Amendment means that council support doesn’t count towards the cap and means many will face higher bills for longer.
Proposed changes to the new cap on social care costs will “significantly reduce” the protection against massive care bills provided to those with modest incomes and assets.
That’s according to new analysis of the plans by the Institute of Fiscal Studies (IFS).
As we highlighted at the time, the issues around the social care plans came down to the cap on costs.
The idea of the cap is to limit how much any individual ends up paying towards their own care, and was set initially at £86,000.
In other words, once you have paid £86,000 on care costs, the cap then comes into effect and the state picks up the rest of the tab.
In theory, this would then protect people at the lower end of the scale from seeing all of their assets disappearing on care costs, allowing them to at least pass something onto their loved ones after they die.
Crucially, when this was first put forward, this cap would include the means-tested council funding that is available for people with low assets or income, meaning that money from both you as an individual and support from your council would count towards hitting that cap.
However, the Government wants to amend this so that such support is excluded from the cap ‒ it will only be the money that you have paid directly that counts.
Why change the cap rules?
Obviously, this change is designed to save the Government cash.
We aren’t talking about small change either ‒ the Treasury reckons this amendment will save a monster £900 million per year from 2027-28.
Years of payment pain
Saving that money is all well and good for Rishi Sunak and his team, but it’s still grossly unfair.
Analysis by the IFS makes clear that most people who end up needing care won’t be impacted by the cap amendment, yet for people who might need to take advantage of means-tested support, it will “significantly reduce” the protection against having to pay large sums.
Importantly, people who qualify for that support will inevitably take much longer to reach that cap. The IFS provides the example of someone needing residential care costing £700 per week.
Without the amendment, that person would hit the cap after three years and four months, irrespective of their income or assets.
But if that person had an annual income of £16,000 and assets of £100,000, it would instead take them almost six and a half years to hit the cap following the amendment.
That’s astonishing, dragging out the financial pain for some of our least comfortable people at an already incredibly stressful time.
Far from providing protection for people, the amendment instead means that those who receive means-tested support end up handing over a larger chunk of their assets towards their care costs.

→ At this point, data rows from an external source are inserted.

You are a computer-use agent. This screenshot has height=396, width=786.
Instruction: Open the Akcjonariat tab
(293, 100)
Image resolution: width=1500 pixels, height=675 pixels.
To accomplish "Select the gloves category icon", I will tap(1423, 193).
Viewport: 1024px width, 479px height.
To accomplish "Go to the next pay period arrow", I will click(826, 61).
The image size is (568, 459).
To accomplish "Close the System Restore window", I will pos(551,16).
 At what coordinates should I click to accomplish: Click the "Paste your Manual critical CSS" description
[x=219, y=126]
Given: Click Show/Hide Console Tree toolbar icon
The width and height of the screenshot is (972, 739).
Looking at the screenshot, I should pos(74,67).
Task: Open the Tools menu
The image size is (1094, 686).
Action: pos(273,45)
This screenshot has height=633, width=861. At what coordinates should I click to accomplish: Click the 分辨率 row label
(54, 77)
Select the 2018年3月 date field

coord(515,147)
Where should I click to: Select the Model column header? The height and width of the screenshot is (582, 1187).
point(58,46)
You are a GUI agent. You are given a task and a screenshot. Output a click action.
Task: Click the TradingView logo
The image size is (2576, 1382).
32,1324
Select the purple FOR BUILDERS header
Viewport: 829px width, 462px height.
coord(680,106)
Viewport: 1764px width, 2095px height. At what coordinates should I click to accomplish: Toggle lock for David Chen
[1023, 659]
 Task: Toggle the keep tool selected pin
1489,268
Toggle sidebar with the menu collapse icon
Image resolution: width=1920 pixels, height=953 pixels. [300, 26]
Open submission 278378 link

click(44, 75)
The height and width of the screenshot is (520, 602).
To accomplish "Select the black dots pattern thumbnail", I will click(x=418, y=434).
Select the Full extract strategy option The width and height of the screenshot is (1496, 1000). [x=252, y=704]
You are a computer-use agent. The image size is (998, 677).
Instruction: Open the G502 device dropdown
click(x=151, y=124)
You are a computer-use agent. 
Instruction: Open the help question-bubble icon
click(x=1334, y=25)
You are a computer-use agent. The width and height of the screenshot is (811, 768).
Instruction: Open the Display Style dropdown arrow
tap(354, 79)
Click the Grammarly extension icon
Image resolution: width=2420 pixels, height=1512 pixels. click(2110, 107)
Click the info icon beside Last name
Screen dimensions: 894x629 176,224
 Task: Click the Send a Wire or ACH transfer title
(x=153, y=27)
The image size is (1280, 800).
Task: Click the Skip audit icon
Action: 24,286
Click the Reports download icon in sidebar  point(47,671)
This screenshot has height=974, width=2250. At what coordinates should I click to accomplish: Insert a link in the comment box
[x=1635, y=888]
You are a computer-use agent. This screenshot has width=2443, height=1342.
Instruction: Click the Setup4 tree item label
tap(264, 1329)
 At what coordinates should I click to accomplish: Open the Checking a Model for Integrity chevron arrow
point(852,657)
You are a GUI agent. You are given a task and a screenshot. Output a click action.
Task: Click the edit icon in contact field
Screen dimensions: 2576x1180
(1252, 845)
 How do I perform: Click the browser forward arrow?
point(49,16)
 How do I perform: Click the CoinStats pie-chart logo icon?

According to the IFS, for someone who ends up spending a full decade in residential care ‒ what it calls the worst-case scenario ‒ someone with £106,000 in assets and an annual income of £11,800 would be the most severely impacted.
Under existing legislation, they would pay no more than £44,000, which is 41% of their assets. However, under the new plans, they would instead end up paying a massive £76,000 ‒ the equivalent of 71% of their initial assets.
How on earth that can be justified for such a low earner is beyond me.
Regional differences
It’s worth bearing in mind that this amendment will have a particular impact in specific regions.
According to the IFS, those in the North East, Yorkshire and the Humber and the Midlands will see the biggest erosion of their protection against large care costs.
For example, it calculated that around a quarter of those in the North East would have to contribute an additional 10% of their initial assets in order to pay for their care, should they spend a decade in care.
By contrast, just one in 40 people in London would face the same bill.
Of course, areas of the country where care costs are higher will inevitably see the cap reached far quicker as well.
Amending means-tested support
It’s worth highlighting that the Government is at least planning to open up means-tested support for care costs to more people.
Currently, you only qualify for this help if you have chargeable assets of less than £23,250. That is to be increased to £100,000.
A universal cap, or not at all
It’s absolutely a positive that the Government is doing something ‒ anything ‒ about the state of social care, and capping the amounts that people have to pay towards their treatment is a sensible and compassionate thing to do.
But that only works if you do it in a fair way, and I don’t see how you can honestly make the argument that the amendment is fair. A cap designed to restrict costs is doomed to failure when from the outset it penalises those in a less well off position.